経済や歴史、フィクションを中心に読んでいます。500冊までもう少し。

城山 三郎 『官僚たちの夏』

①本の紹介
 1960年代、海外から「Notorious MITI」と揶揄された通産省を舞台に、異色の大物官僚・佐橋滋氏をモデルとした主人公「ミスター通産省」風越と、政策をめぐる政財界との争い、省内人事の攻防を描く。

②印象に残ったパート
 物語の冒頭で、主人公・風越の信念を端的に表す言葉:「おれたちは、国家に雇われている。大臣に雇われているわけじゃないんだ。」奇跡の経済成長を遂げた60年代初頭、風越を筆頭とする国内産業保護派の活躍はとどまるところをしらない。
 フランスの強調経済方式に習った「指定産業振興法」の成立に向けて尽力するが、政治家や金融・産業界の支持を得られず、法案はお蔵入りに終わる。時は過ぎ、あからさまな保護行政の時代は終わりを迎えようとしていた。物語は、過労で倒れたかつての腹心の部下・庭野の見舞いに向かうタクシーの中、印象的な情景のもと終わりを迎える:「『お客さん、雪になりましたねえ』運転手がそうつぶやいた。ヘッドライトの中へ、白いものが無数におどりこんでくる。その向こうに、懐かしい官庁街が見えた。どこもほとんど真っ暗中な中で、その夜も通産省の建物には、まだかなりの灯がともっていた。」
 
③読後の感想
 既によく知られている小説だが、改版後は文字も大きく読みやすく、半ば伝説となっている1960年代の通産省の内幕を物語仕立てで楽しみながら知るうえで格好の読み物となっている。ところどころ脚色がなされているにせよ、「国家の経済政策は政財界の思惑や利害に左右されてはならない」という経済エリート官僚の矜持を前面に押し出して時の政権や財界とぶつかりながら突進する官僚たちの活躍は、水戸黄門ばりに面白い。
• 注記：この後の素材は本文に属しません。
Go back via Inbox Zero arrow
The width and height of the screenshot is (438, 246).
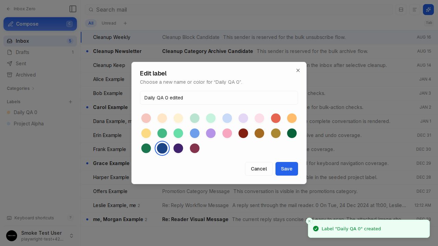click(x=21, y=9)
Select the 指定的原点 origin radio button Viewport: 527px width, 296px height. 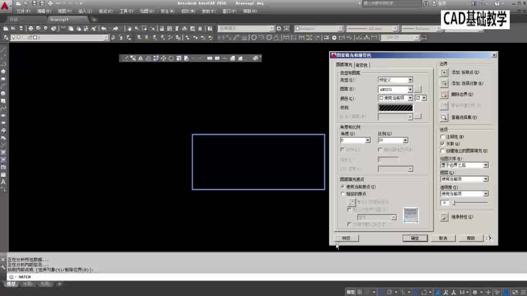click(343, 194)
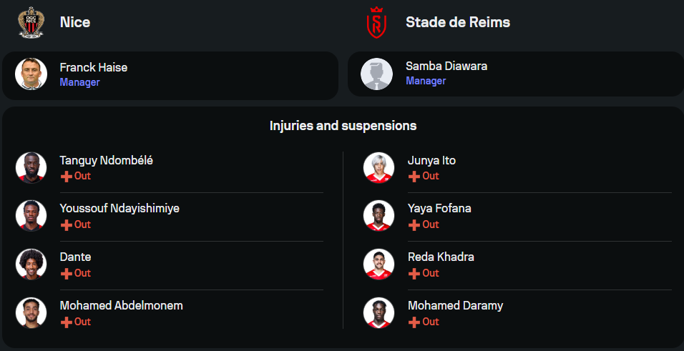Image resolution: width=684 pixels, height=351 pixels.
Task: Open the Stade de Reims team link
Action: (x=457, y=22)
 思い返せば、学生時代、政治学の基礎講座でなぜか本書が必読図書のひとつとして挙げられていた。行政に焦点をあわせるにしても、1960年代の通産省の国内産業派の活躍を描いたこの小説だけ読んでもあまり日本の政治や行政が抱える今の課題を考える上では不十分ではないか、などと思った記憶がある。
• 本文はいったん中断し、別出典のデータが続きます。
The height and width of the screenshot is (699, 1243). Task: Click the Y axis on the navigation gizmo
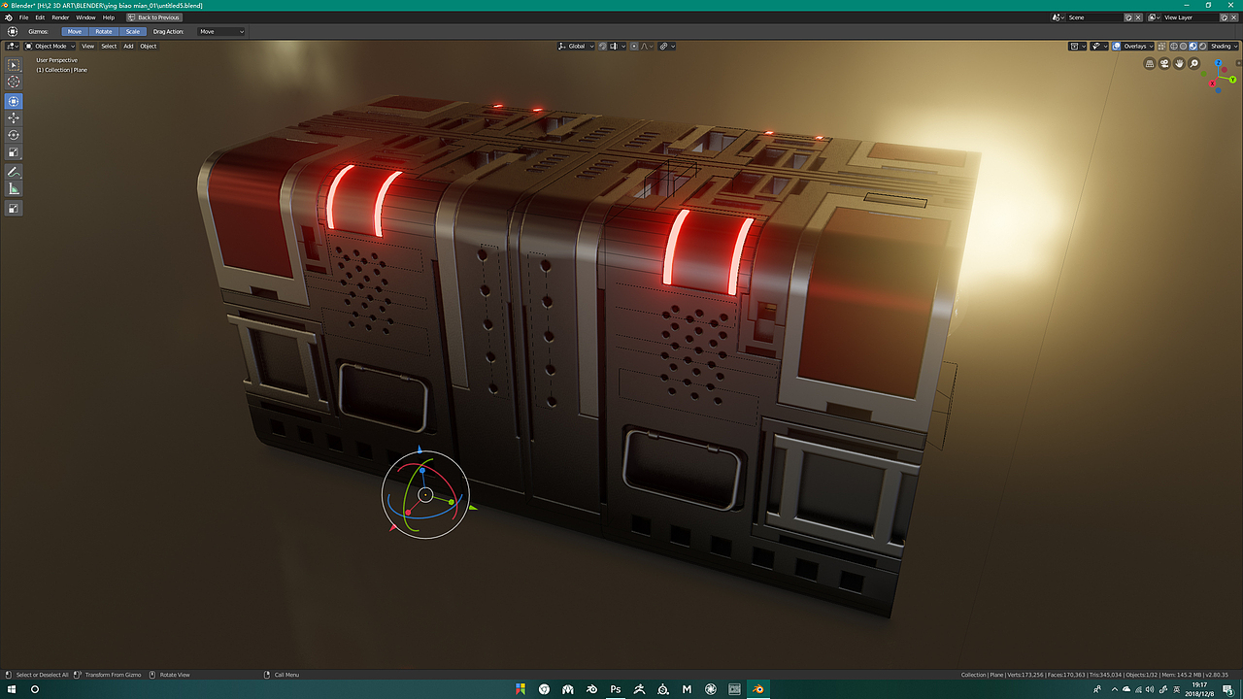click(1232, 78)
 とはいえ、通産省にこのような「黄金時代」があったことは、日本人として頭の片隅に置いておいても良いように思う。産業振興における通産省の役割が戦後の経済発展に伴って相対的に小さくなっていったとはいわれるものの、資源エネルギーの確保や自然環境と経済発展との両立、グローバル化少子高齢化に伴う産業構造の転換など、今の日本の目の前に現れている課題は民間のみでは対応しきれないものであり、日本政府としてこれらの課題に伍するにあたり主導的な役割を果たすことが期待されるのは、結局のところ経済官庁の要であるこの省(+財務省)である。安易な官僚批判を超え、有能な官僚を育て国家戦略に取り込む手腕を、民主党政権に求めたいし、またそのためには、国民が行政機構の仕組みや機能についてもっと深く理解することが必要、と思う(大多数の人々にとってそんな暇はないのかもしれないが・・・)。